Earlier this week, Tuesday in fact, one of Big Daddy's best friends told me that I lost a lot of weight. We went swimming at the pool and when we got out to dry off and leave is when he said it. I gave high fives all around LOL. In response I proudly said, "yup 9 almost 10 pounds." I was beaming! Big Daddy had a smile on his face too, like a proud husband should. Except wait...were they saying I was fat?! Eh, wtf-ever. I admit, I was on the chubby, jiggly side since summer started. Well anyways, last night the dudes and I went to one of my friend's houses for dinner with her and her kids. Well we're getting ready for dinner and her youngest daughter comes up to me and gives me a hug and goes, "wow you're sooo skinny now." You know I smiled from ear to ear.

Before doing Insanity I wasn't fat. I was more like skinny fat. I had belly flab/love handles (stretched skin from my last 2 pregnancies), my thighs were jiggly and rubbed when I walked. I am a very petite girl. VERY. I'm only 4 ft 7. So being short and chubby was not going to cut it. I want to wear shorts and jeans without the flab coming up over the top. I like working out, but the only way to get rid of the flab was to do more cardio. Big Daddy suggested running. "Running will definitely get rid of the extra" is what he said. But I don't like running. I honestly find it pointless. That's a whole nother (LOL) discussion right there! So we decided to do Insanity...together. And it definitely paid off!

I WANT to be skinny. I WANT to be sexy. I don't think that skinny = sexy by any means. I just want to be skinny. I don't have a recent after picture, but here is my before (I believe this was taken like the beginning of the 2nd week of Insanity...so about a month and a half ago)...
See that belly pouch...pooch...whatever its disgusting. I don't want to be Kate Moss model skinny. Just skinny. I love my legs and want them to be more toned. (P.S. please don't mind the socks, I couldn't find any workout socks) I honestly would love to get my high school cheerleading body back. Yup there it is. I want that body back. And the good thing is that I can get that body back. I've come a long way. Up and down with working out and now finally back to consistency. I'm even eating "better." (That's code for not eating everything in site anymore)

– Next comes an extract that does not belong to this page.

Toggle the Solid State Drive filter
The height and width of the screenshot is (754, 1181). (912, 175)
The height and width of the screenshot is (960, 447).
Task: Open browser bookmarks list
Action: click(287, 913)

Most people work out to just be healthy. I can honestly say my reasons are pretty vain. I wanna be bikini ready all year long. I want to get out the shower and my husband just attack me. I want to look like "damn she looks good for having 4 children" good. I want to have the body that other women wish they had. I want to be curvy skinny...meaning I don't want my hips to go away or my booty either ;) I can and will add boobs later on down the road.

But seriously...my goals are not your goals. YOU know what you want from your workouts. If you want to be vain too, go right ahead. Do you. Don't let anyone else tell you that your views on what you want to be or look like are wrong or dumb. Workout for yourself first and foremost. Whether its for health reasons or not work out for YOU.